The World Has Learned the Wrong Lessons From the Rana Plaza Disaster

Ten years ago this week, over 1,130 workers died when the Bangladeshi garment factory Rana Plaza collapsed. A decade after the worst tragedy in garment work history, the reforms needed to prevent another similar tragedy haven’t materialized.

Volunteers use a length of textile as a slide to move dead victims recovered from the rubble after the Rana Plaza garment building collapsed in Savar, on the outskirts of Dhaka, on April 25, 2013. (Munir Uz Zaman / AFP via Getty Images)


“The fire in the garment factory began on the fourth floor, where polo shirts, neatly folded in boxes, made a fine feast for the hungry flames,” wrote the New York Times. Fifty-two people died in the November 25, 2000, disaster at Chowdhury Knitwears, thirty-five miles from Dhaka, Bangladesh.

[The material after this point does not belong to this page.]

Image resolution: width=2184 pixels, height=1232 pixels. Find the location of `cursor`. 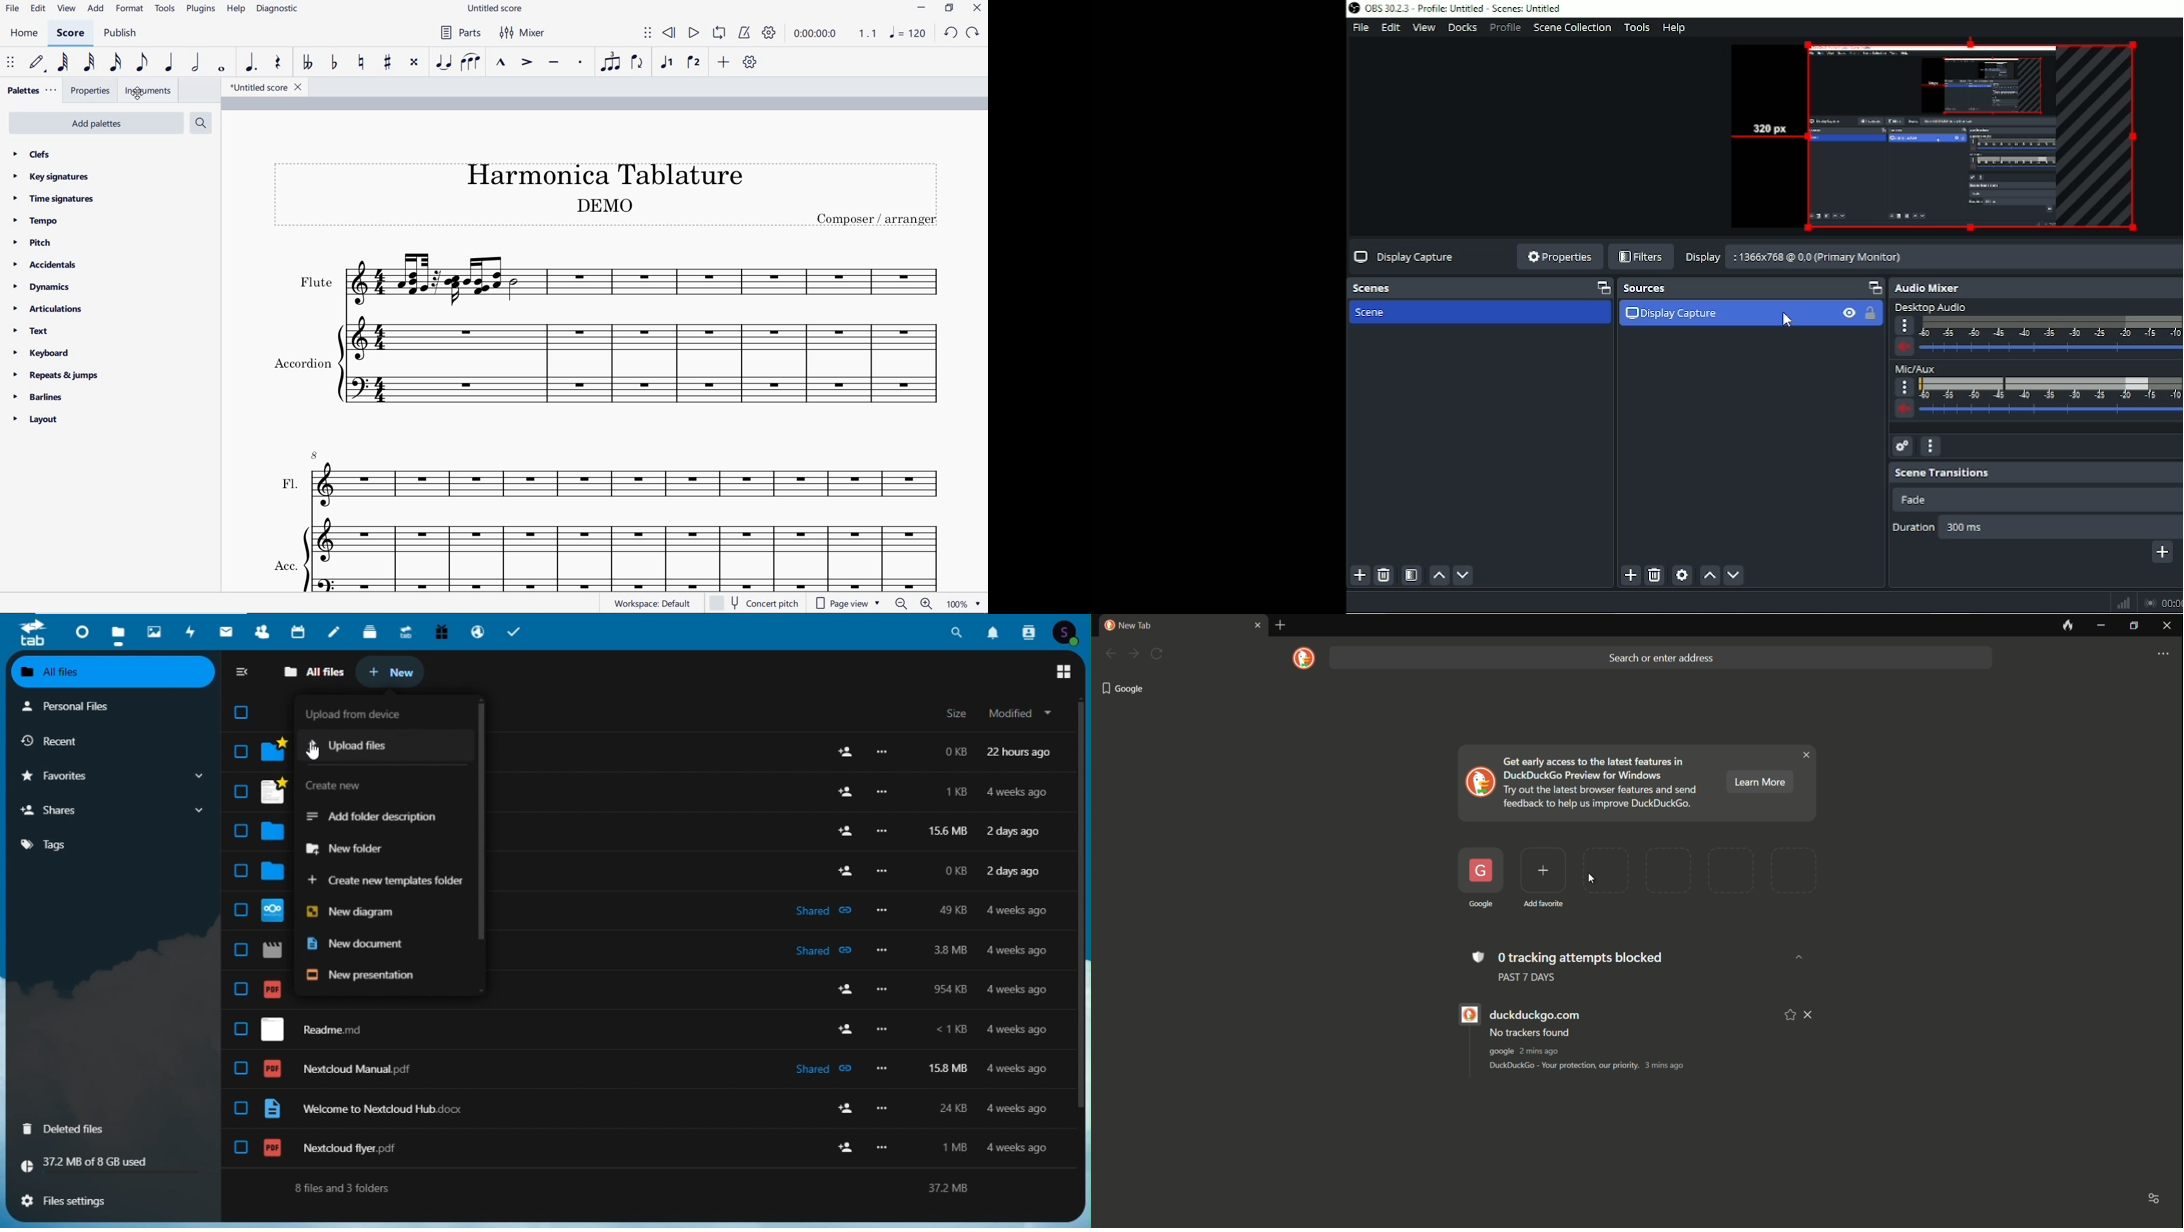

In the ensuing years, I learned that this fire was a typical incident. Month after month, year after year, industrial disasters like fires plagued the garment industry in Bangladesh. I started feeling inured to the impact of articles like that of the Times, because I knew they would keep coming like clockwork yet nothing would change.

Then, ten years ago this week, the potential for everything to change arose. The garment industry saw its biggest disaster in its history: Rana Plaza, an eight-story building in Bangladesh’s capital, collapsed, killing over 1,130 people and leaving more than 2,500 others injured or permanently disabled.